Note that in ITK SmartPointers are always used to refer to instances of classes derived from itk::LightObject. Method invocations and function calls often return “real” pointers to instances, but they are immediately assigned to a SmartPointer. Raw pointers are used for non-LightObject classes when the need for speed and/or memory demands a smaller, faster class.

Data Representation

otb::Image represents an n-dimensional, regular sampling of data. The sampling direction is parallel to each of the coordinate axes, and the origin of the sampling, inter-pixel spacing, and the number of samples in each direction (i.e., image dimension) can be specified. The sample, or pixel, type in OTB is arbitrary—a template parameter TPixel specifies the type upon template instantiation. (The dimensionality of the image must also be specified when the image class is instantiated.) The key is that the pixel type must support certain operations (for example, addition or difference) if the code is to compile in all cases (for example, to be processed by a particular filter that uses these operations). In practice the OTB user will use a C++ simple type (e.g., int, float) or a pre-defined pixel type and will rarely create a new type of pixel class.

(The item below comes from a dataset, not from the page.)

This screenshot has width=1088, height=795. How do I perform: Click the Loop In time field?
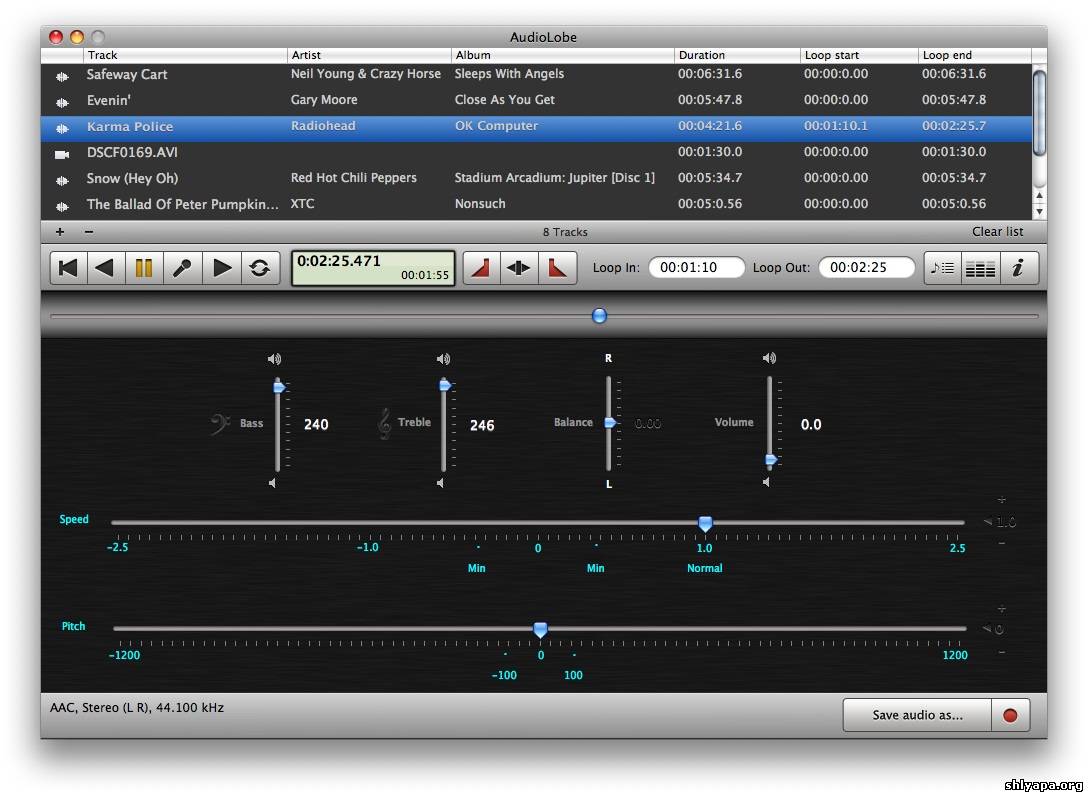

One of the important ITK concepts regarding images is that rectangular, continuous pieces of the image are known as regions. Regions are used to specify which part of an image to process, for example in multithreading, or which part to hold in memory. In ITK there are three common types of regions:

  1. LargestPossibleRegion —the image in its entirety.

  2. BufferedRegion —the portion of the image retained in memory.

  3. RequestedRegion —the portion of the region requested by a filter or other class when operating on the image.

The otb::Image class extends the functionalities of the itk::Image in order to take into account particular remote sensing features as geographical projections, etc.

Data Processing Pipeline

While data objects (e.g., images) are used to represent data, process objects are classes that operate on data objects and may produce new data objects. Process objects are classed as sources, filter objects, or mappers. Sources (such as readers) produce data, filter objects take in data and process it to produce new data, and mappers accept data for output either to a file or some other system. Sometimes the term filter is used broadly to refer to all three types.

The data processing pipeline ties together data objects (e.g., images) and process objects. The pipeline supports an automatic updating mechanism that causes a filter to execute if and only if its input or its internal state changes. Further, the data pipeline supports streaming, the ability to automatically break data into smaller pieces, process the pieces one by one, and reassemble the processed data into a final result.

Typically data objects and process objects are connected together using the SetInput() and GetOutput() methods as follows:

typedef otb::Image<float,2> FloatImage2DType;

itk::RandomImageSource<FloatImage2DType>::Pointer random;
random = itk::RandomImageSource<FloatImage2DType>::New();

itk::ShrinkImageFilter<FloatImage2DType,FloatImage2DType>::Pointer shrink;
shrink = itk::ShrinkImageFilter<FloatImage2DType,FloatImage2DType>::New();

otb::ImageFileWriter::Pointer<FloatImage2DType> writer;
writer = otb::ImageFileWriter::Pointer<FloatImage2DType>::New();
writer->SetInput (shrink->GetOutput());

In this example the source object itk::RandomImageSource is connected to the itk::ShrinkImageFilter, and the shrink filter is connected to the mapper otb::ImageFileWriter. When the Update() method is invoked on the writer, the data processing pipeline causes each of these filters in order, culminating in writing the final data to a file on disk.